Architecture: Transliteration Engine¶

How translit converts Unicode text to ASCII, character by character.

Design goals¶

The transliteration engine converts arbitrary Unicode strings to ASCII equivalents suitable for URLs, filenames, search indices, and cross-lingual display. The core tradeoff is speed vs. linguistic accuracy: translit chooses O(1) per-character lookup with no sentence context, sacrificing disambiguation of polyphonic characters (see Limitations) for predictable, high-throughput output.

Cow return type¶

transliterate_impl() returns Cow<'a, str>. Pure-ASCII input (the common case in English-dominated workloads) is returned as Borrowed with zero allocation. Non-ASCII input builds an Owned string. The ASCII check uses str::is_ascii(), which compiles to a SIMD-friendly byte scan — sub-nanosecond for short strings.

Capacity pre-sizing¶

Before processing, the engine samples the first non-ASCII codepoint to pick a buffer multiplier:

CJK ideographs, Hangul, kana (U+3000–U+9FFF, U+AC00–U+D7AF, U+F900–U+FAFF): 4× the input byte length — each character typically expands to a multi-letter pinyin/romaji syllable plus a space.
Latin, Cyrillic, Arabic, and everything else: 1× — most characters map to a single ASCII character.
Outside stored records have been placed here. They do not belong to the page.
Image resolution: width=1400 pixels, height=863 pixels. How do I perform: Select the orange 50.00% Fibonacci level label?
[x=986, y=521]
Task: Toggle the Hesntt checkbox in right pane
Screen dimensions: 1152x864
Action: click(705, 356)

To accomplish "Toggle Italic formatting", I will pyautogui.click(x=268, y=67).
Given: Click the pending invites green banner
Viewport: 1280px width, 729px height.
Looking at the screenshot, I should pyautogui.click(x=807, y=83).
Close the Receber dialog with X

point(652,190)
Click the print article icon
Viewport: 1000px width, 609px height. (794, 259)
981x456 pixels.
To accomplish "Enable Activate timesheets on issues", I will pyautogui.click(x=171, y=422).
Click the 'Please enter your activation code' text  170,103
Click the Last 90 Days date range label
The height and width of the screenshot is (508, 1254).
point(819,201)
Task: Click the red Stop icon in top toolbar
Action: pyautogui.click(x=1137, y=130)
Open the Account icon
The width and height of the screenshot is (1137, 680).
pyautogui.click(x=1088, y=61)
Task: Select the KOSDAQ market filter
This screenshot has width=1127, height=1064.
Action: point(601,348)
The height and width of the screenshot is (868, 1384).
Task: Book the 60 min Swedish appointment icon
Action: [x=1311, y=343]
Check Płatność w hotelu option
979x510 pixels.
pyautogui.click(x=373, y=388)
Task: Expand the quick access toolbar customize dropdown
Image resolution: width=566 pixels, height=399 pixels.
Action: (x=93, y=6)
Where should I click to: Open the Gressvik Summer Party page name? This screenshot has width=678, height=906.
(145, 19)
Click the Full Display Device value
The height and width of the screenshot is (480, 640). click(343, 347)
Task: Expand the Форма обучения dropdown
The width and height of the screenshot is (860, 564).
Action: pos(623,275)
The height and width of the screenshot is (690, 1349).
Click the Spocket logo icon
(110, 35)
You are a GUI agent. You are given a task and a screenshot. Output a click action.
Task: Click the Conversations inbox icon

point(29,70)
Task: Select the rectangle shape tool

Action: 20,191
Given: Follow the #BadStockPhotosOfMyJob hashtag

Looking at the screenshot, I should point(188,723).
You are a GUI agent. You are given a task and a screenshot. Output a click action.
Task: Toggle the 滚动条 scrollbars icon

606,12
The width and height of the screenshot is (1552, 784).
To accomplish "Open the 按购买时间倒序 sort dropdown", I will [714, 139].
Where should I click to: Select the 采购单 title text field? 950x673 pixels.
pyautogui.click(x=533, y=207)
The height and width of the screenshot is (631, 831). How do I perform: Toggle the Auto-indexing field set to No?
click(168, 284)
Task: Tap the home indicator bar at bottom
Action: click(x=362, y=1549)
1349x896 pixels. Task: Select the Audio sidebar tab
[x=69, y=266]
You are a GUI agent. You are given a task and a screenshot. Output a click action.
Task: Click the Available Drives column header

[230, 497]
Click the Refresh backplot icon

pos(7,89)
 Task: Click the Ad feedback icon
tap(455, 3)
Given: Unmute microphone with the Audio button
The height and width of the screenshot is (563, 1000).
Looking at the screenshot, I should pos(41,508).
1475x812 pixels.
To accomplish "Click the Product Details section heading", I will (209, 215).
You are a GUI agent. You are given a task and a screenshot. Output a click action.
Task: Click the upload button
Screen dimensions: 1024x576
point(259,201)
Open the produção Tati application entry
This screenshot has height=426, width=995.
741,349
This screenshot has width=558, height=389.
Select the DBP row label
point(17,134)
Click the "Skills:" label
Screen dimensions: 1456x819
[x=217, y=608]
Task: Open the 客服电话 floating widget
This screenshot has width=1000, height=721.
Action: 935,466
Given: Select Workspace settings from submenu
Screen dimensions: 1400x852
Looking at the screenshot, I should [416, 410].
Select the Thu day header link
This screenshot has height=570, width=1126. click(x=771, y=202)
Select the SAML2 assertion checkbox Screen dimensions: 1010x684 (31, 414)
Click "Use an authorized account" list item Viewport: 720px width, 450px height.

This heuristic prevents reallocations for CJK-heavy input without over-allocating for Latin text.

Auto-language resolution¶

When lang="auto" is passed, the engine resolves the language code before entering the main transliteration loop. resolve_auto_lang() scans the input for the first non-Latin, non-Common character, maps its script to a default ISO 639-1 code (e.g. Cyrillic → "ru", Han → "zh", Hiragana/Katakana → "ja"), and substitutes it for the "auto" sentinel. If no non-Latin script is found (Latin-only or empty input), lang becomes None and the default table is used.

This resolution happens once per call, after the ASCII fast path but before the per-character loop. It adds zero overhead when lang is None or an explicit code.

Lookup priority¶

Each non-ASCII character goes through a fixed lookup chain:

Strict ISO 9 mode (strict_iso9=True): ISO 9 table → default table. Language overrides are bypassed entirely.
Normal mode: language-specific override (if lang is set, including auto-resolved) → default table.

This is a flat two-level dispatch, not a fallback chain. ISO 9 and language modes are mutually exclusive.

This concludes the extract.